Dataset entries
*** Block opens ***

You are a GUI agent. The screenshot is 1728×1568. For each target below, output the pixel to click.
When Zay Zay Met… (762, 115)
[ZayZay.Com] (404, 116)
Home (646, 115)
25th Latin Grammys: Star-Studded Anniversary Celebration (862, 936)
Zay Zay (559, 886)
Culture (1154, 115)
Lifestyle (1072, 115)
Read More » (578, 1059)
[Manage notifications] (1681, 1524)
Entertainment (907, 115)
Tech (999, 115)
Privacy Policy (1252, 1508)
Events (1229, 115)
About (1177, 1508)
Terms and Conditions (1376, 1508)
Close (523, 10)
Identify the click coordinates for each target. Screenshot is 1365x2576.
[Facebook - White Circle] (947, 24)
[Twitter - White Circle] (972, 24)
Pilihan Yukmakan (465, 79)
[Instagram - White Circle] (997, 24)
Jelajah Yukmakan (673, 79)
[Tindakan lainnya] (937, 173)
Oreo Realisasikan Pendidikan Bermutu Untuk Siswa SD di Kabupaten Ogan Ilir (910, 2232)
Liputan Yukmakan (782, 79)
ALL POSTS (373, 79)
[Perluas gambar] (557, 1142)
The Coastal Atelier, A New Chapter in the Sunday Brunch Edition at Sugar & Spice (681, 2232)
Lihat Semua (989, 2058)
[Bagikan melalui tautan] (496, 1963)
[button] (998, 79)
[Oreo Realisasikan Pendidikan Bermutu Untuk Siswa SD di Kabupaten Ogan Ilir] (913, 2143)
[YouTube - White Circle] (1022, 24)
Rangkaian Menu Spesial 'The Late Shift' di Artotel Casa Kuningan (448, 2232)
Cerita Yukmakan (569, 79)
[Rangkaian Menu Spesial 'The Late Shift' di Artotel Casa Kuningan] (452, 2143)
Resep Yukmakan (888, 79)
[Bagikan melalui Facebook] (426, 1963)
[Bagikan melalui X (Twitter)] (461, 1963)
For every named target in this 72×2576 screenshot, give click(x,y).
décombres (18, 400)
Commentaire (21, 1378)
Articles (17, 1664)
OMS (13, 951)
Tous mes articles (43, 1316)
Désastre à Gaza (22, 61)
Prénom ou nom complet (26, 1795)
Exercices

*** Block closes ***

> Problem to work on
Please retype all of the data above exactly as it appears.

> Response area
You are a GUI agent. The screenshot is 1728×1568. For each target below, output the pixel to click.
When Zay Zay Met… (762, 115)
[ZayZay.Com] (404, 116)
Home (646, 115)
25th Latin Grammys: Star-Studded Anniversary Celebration (862, 936)
Zay Zay (559, 886)
Culture (1154, 115)
Lifestyle (1072, 115)
Read More » (578, 1059)
[Manage notifications] (1681, 1524)
Entertainment (907, 115)
Tech (999, 115)
Privacy Policy (1252, 1508)
Events (1229, 115)
About (1177, 1508)
Terms and Conditions (1376, 1508)
Close (523, 10)
Identify the click coordinates for each target. Screenshot is 1365x2576.
[Facebook - White Circle] (947, 24)
[Twitter - White Circle] (972, 24)
Pilihan Yukmakan (465, 79)
[Instagram - White Circle] (997, 24)
Jelajah Yukmakan (673, 79)
[Tindakan lainnya] (937, 173)
Oreo Realisasikan Pendidikan Bermutu Untuk Siswa SD di Kabupaten Ogan Ilir (910, 2232)
Liputan Yukmakan (782, 79)
ALL POSTS (373, 79)
[Perluas gambar] (557, 1142)
The Coastal Atelier, A New Chapter in the Sunday Brunch Edition at Sugar & Spice (681, 2232)
Lihat Semua (989, 2058)
[Bagikan melalui tautan] (496, 1963)
[button] (998, 79)
[Oreo Realisasikan Pendidikan Bermutu Untuk Siswa SD di Kabupaten Ogan Ilir] (913, 2143)
[YouTube - White Circle] (1022, 24)
Rangkaian Menu Spesial 'The Late Shift' di Artotel Casa Kuningan (448, 2232)
Cerita Yukmakan (569, 79)
[Rangkaian Menu Spesial 'The Late Shift' di Artotel Casa Kuningan] (452, 2143)
Resep Yukmakan (888, 79)
[Bagikan melalui Facebook] (426, 1963)
[Bagikan melalui X (Twitter)] (461, 1963)
For every named target in this 72×2576 screenshot, give click(x,y).
décombres (18, 400)
Commentaire (21, 1378)
Articles (17, 1664)
OMS (13, 951)
Tous mes articles (43, 1316)
Désastre à Gaza (22, 61)
Prénom ou nom complet (26, 1795)
Exercices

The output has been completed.